Sarò vecchio ma il taglio del pile è l'ultima cosa che guardo, o che ho sempre guardato dal 1985...Poi non faccio testo perchè sono ancora uno dei pochi convinto (e qui mi attirerò le ire di molti) che il vestiario tecnico debba essere usato dove serve, e non per andare a fare la spesa...
I gusti sono gusti, per carità, e non voglio offendere nessuno, tantopiù che lo stile ormai è diventato un argomento complesso e variegato. Quindi è solo una mia fissa.
Purtroppo sono di scuola trad, e in città mi vesto in "civile".
Faccio almeno una riunione al CAI alla settimana, e in Sede alla 21.00 spesso sembra di essere sulla passerella dell'Outdoor Festival di turno...per stare seduti ad un tavolo.
E molto ha giocato il fatto che quasi tutte le case di produzione di materiale per la montagna almeno da 15 anni hanno messo in catalogo anche capi casual, come per esempio La Sportiva piuttosto che Karpos o Montura (vedi i jeans, pantaloni in cotone o sweaters...).
Ma qui lo comprendo di più: se vuoi portare il tuo marchio preferito in giro, un jeans o una t-shirt vanno benissimo, ma un pile Montura da -35°C in pianura padana a ottobre mi sembra troppo...
ti capisco.
ma il taglio sui capi tecnici, in molti casi, ne migliora l'efficienza.
non parlo di gusto estetico, che comunque può far piacere a molti.

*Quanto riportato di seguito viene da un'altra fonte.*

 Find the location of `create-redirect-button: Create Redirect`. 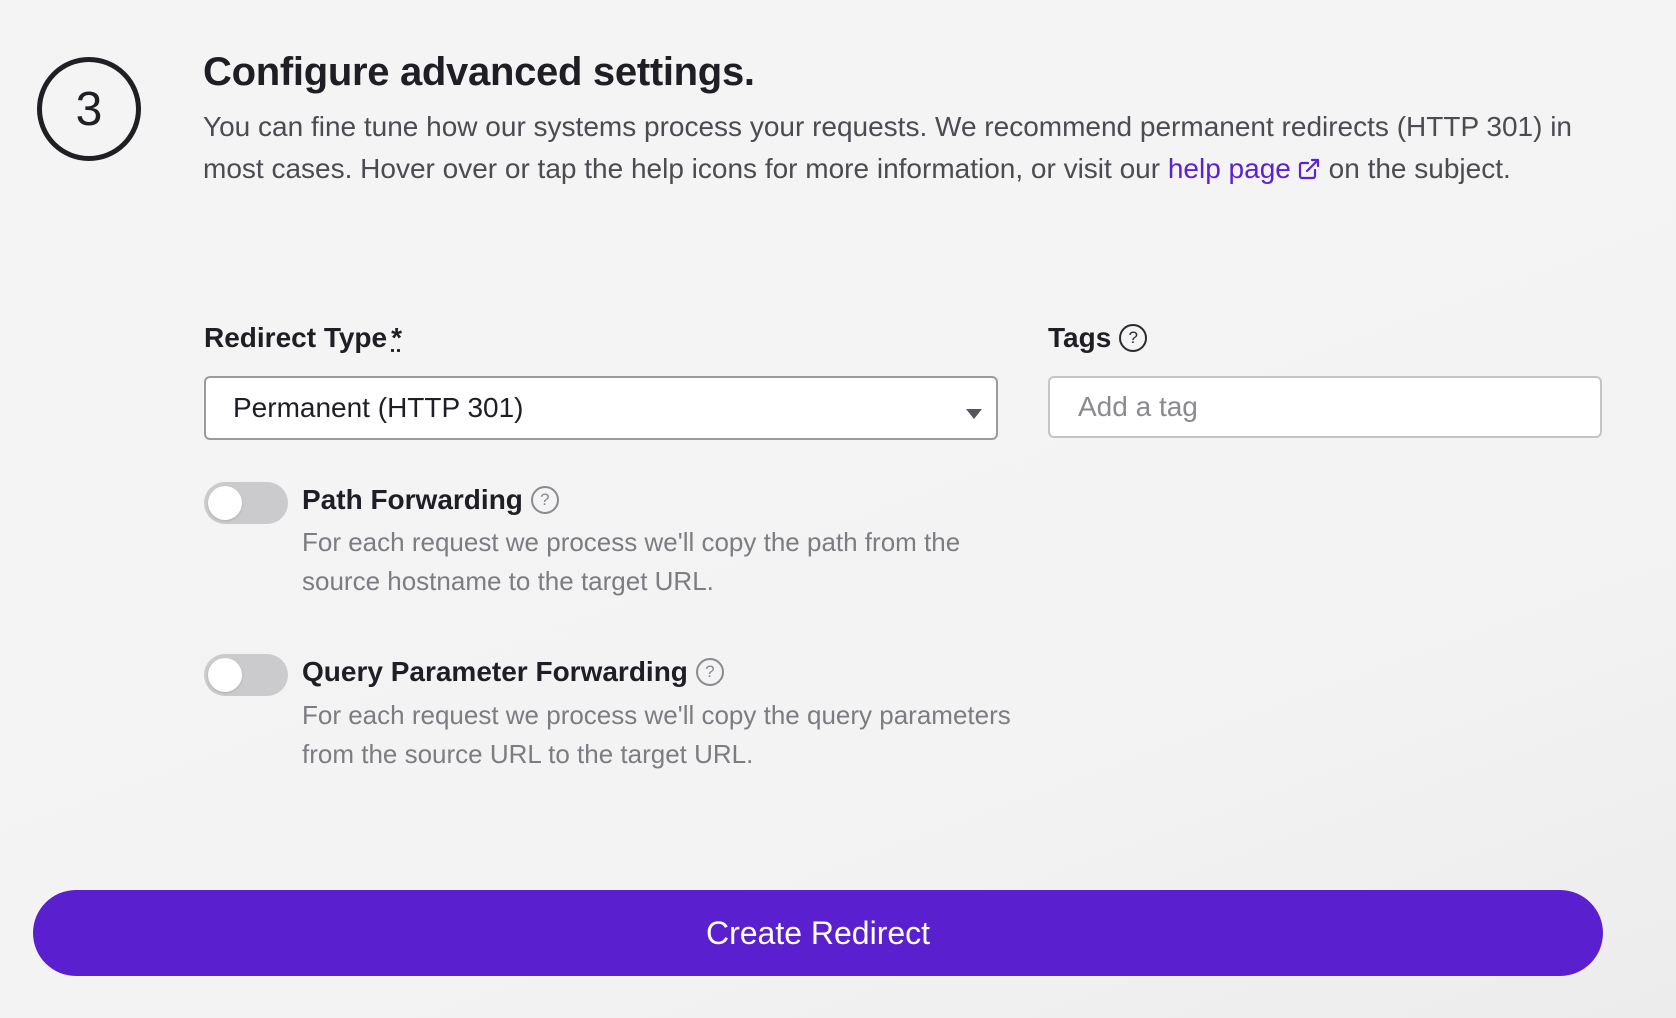

create-redirect-button: Create Redirect is located at coordinates (818, 933).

Io mi riferivo ad esempio al mio NorthFace, molto largo in vita, fa passare l'aria rispetto ad uno più aderente.
quindi lo uso solo per alcune attività.

concordo sull'uso del tecnico quando e dove serve.

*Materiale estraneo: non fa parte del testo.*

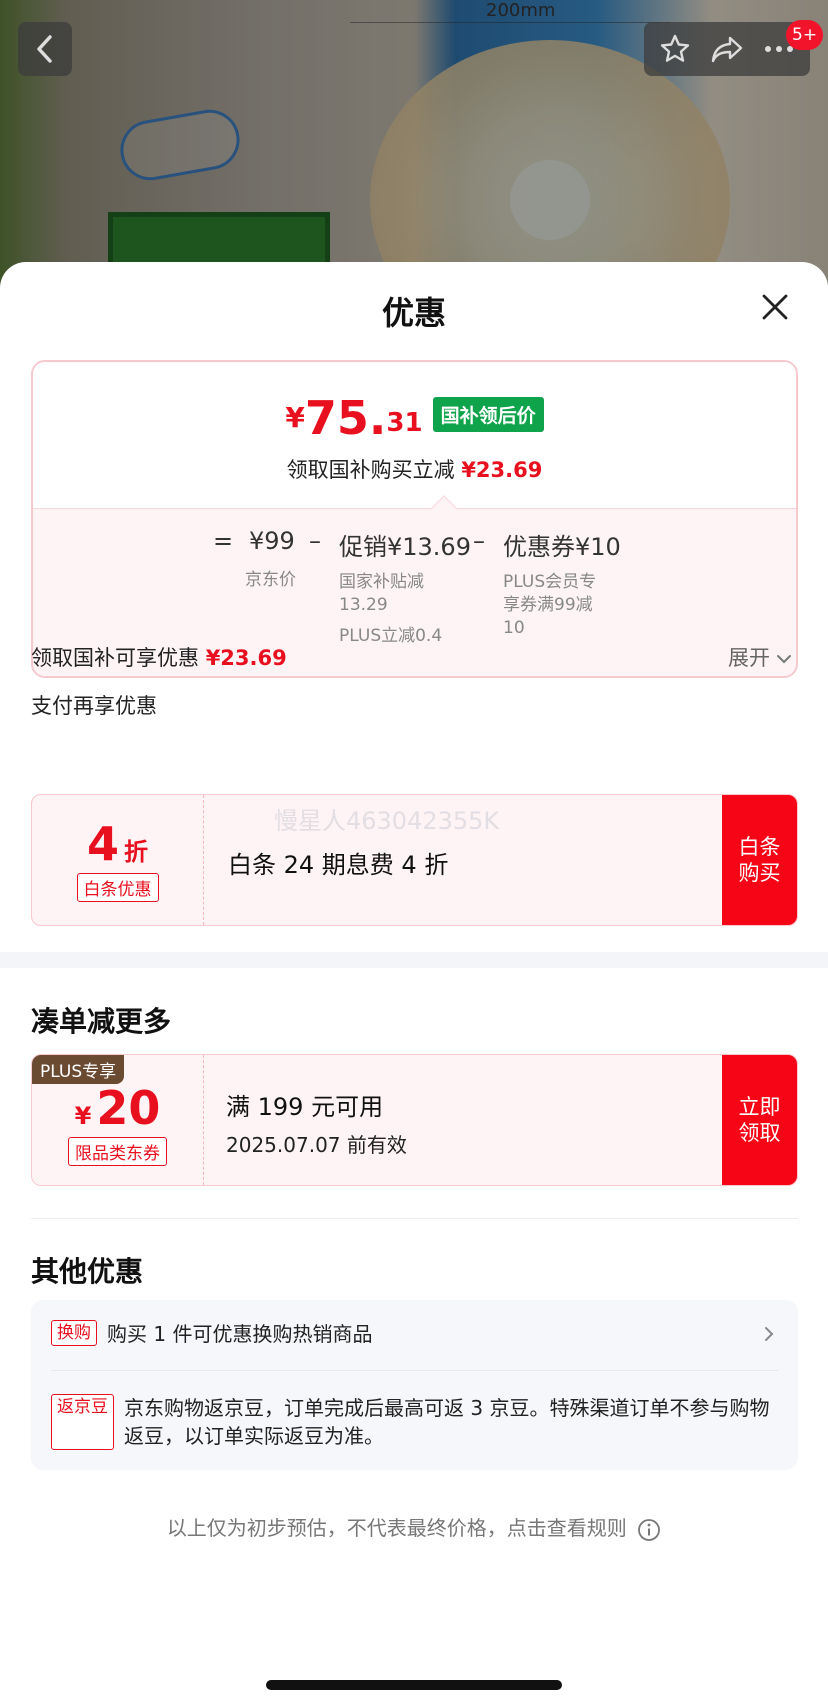 The height and width of the screenshot is (1702, 828). I want to click on subsidy-line: 领取国补可享优惠 ¥23.69, so click(159, 657). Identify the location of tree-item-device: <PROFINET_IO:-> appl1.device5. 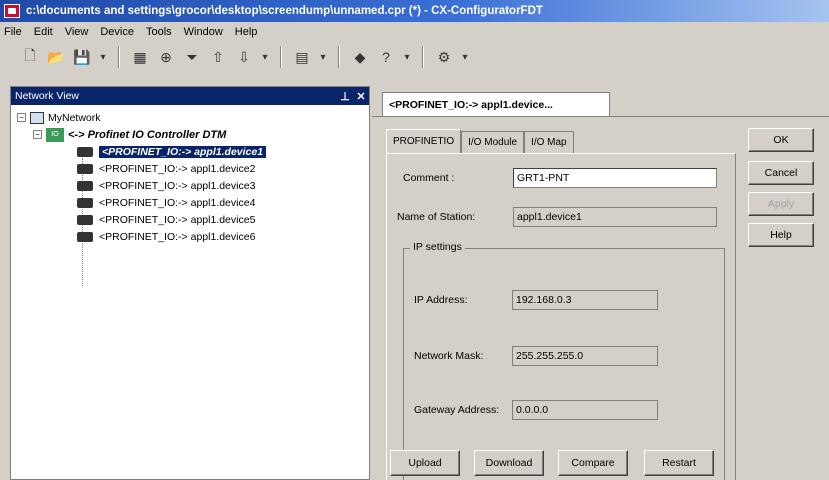
(190, 220).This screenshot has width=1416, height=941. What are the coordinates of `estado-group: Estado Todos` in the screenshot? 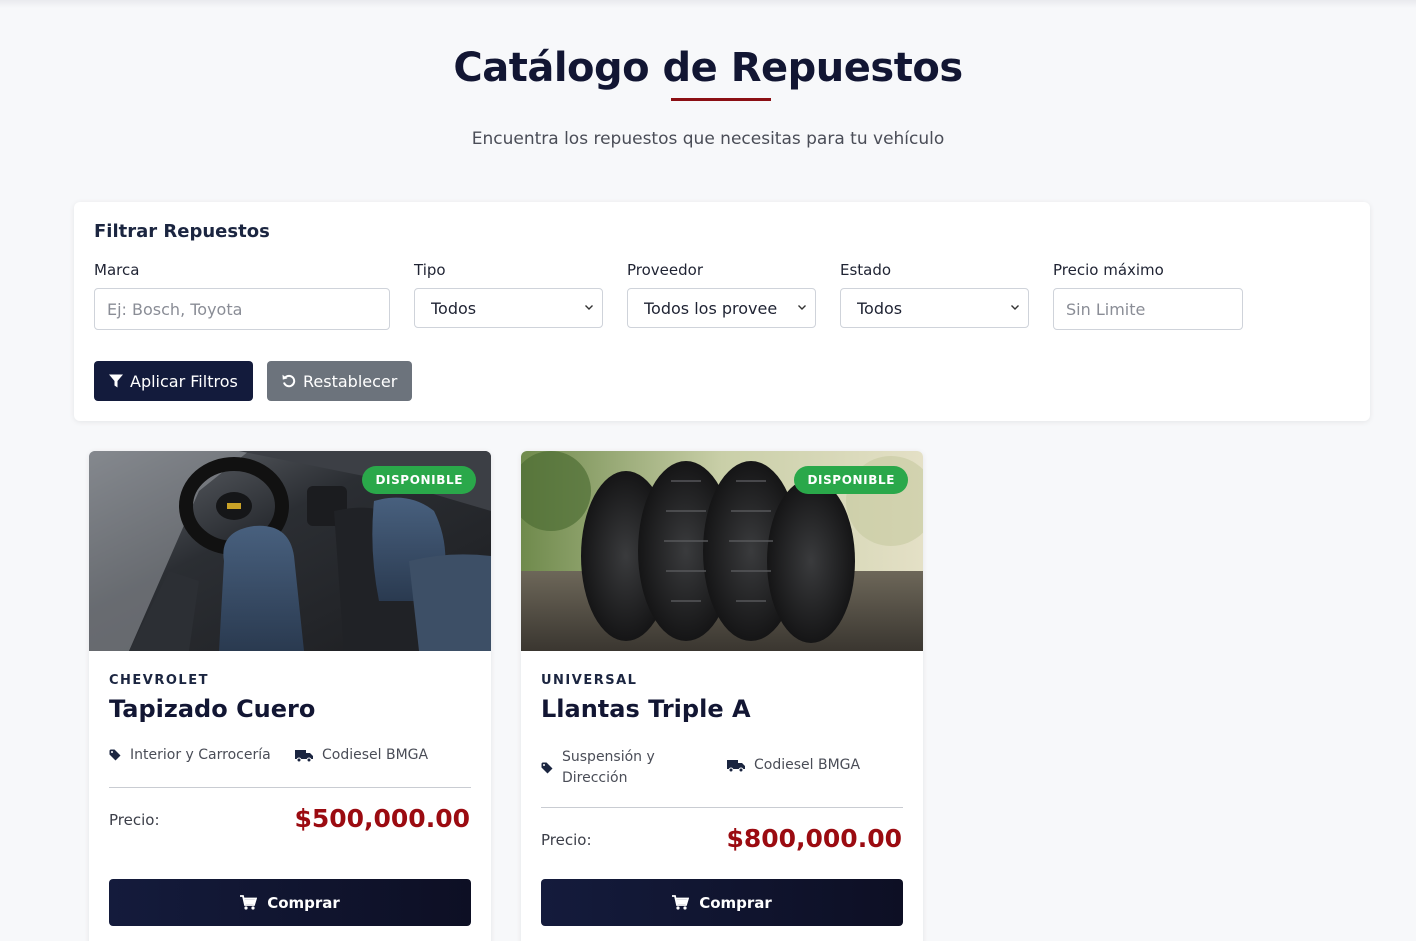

poi è chiaro che se la felpa in pile ti piace e la vuoi usare in città va benissimo
 
Ma si, ragazzi, ci siamo capiti, siete persone intelligenti e competenti.
Oggi un Patagonia o un Karpos vestono molto meglio del mio Berghaus del 1995,e anche Montura (di cui nei primi anni ho conosciuto alcuni modellisti, prima che aprissero quello squinterno di AlpStations...) si è sempre fatta un vanto di essere stylish, e proprio per questo molte signore al Grand Hotel di Cortina vanno al bar a prendere la cioccolata calda con un gilet a "pecora"...

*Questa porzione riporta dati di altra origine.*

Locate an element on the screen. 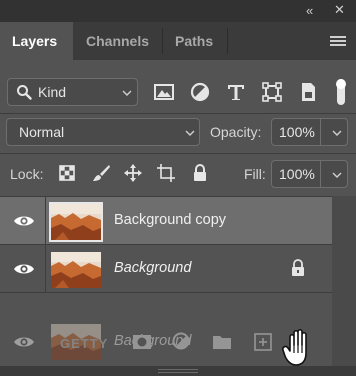  filter-kind-select: Kind is located at coordinates (72, 92).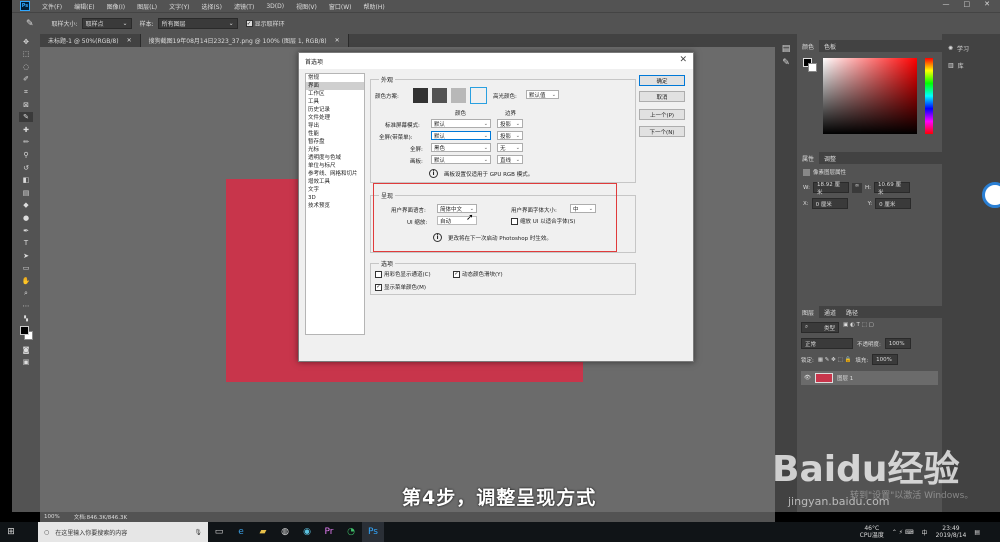  What do you see at coordinates (856, 188) in the screenshot?
I see `link-icon: ∞` at bounding box center [856, 188].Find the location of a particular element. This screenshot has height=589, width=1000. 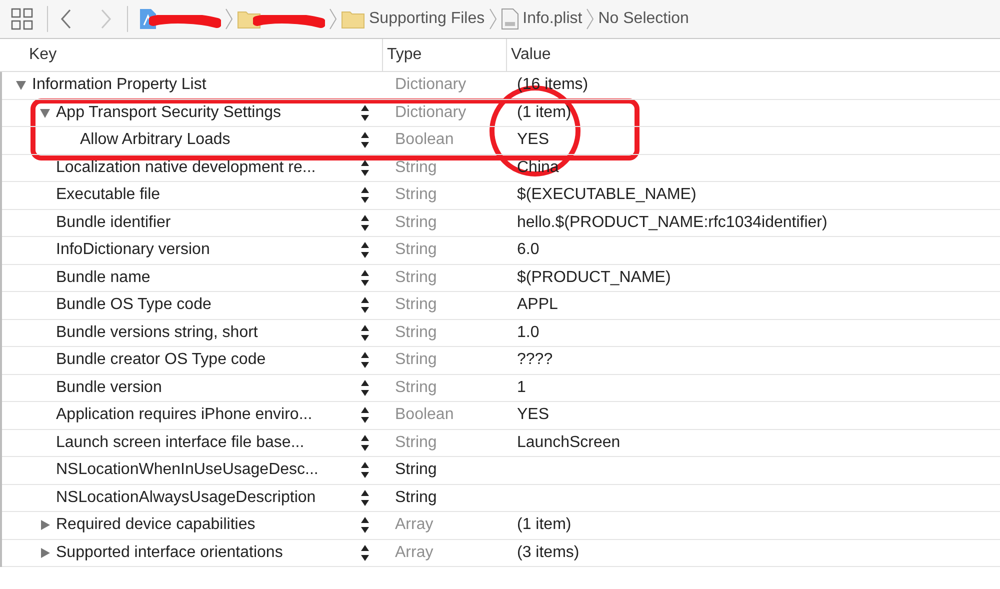

key-cell-text: Required device capabilities is located at coordinates (156, 526).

Oggi non comprerei comunque dei "vecchi" capi, neanche al mercatino dell'usato, e ricordo che con alcuni amici già tanti anni fa andavamo via di macchina da cucire per "cannibalizzare" i gusci (se qualcuno ricorda la Kitchatna della TNF) soprattutto per poterli tenere sotto l'imbrago in vita.
E' interessante rivedere film cultmovie del genere come quelli della serie della Vivalda, ci si accorge dell'evoluzione dell'abbigliamento in alta montagna (e se volete, un richiamo al Nuovo Mattino ed alla "rivoluzione colorata" lo vogliamo fare? forse tutto è cominciato proprio lì, da Yosemite alla Val di Mello...).
E' un pò come pretendere che i modellisti di tute da meccanico realizzino capi da "passerella" :lol:.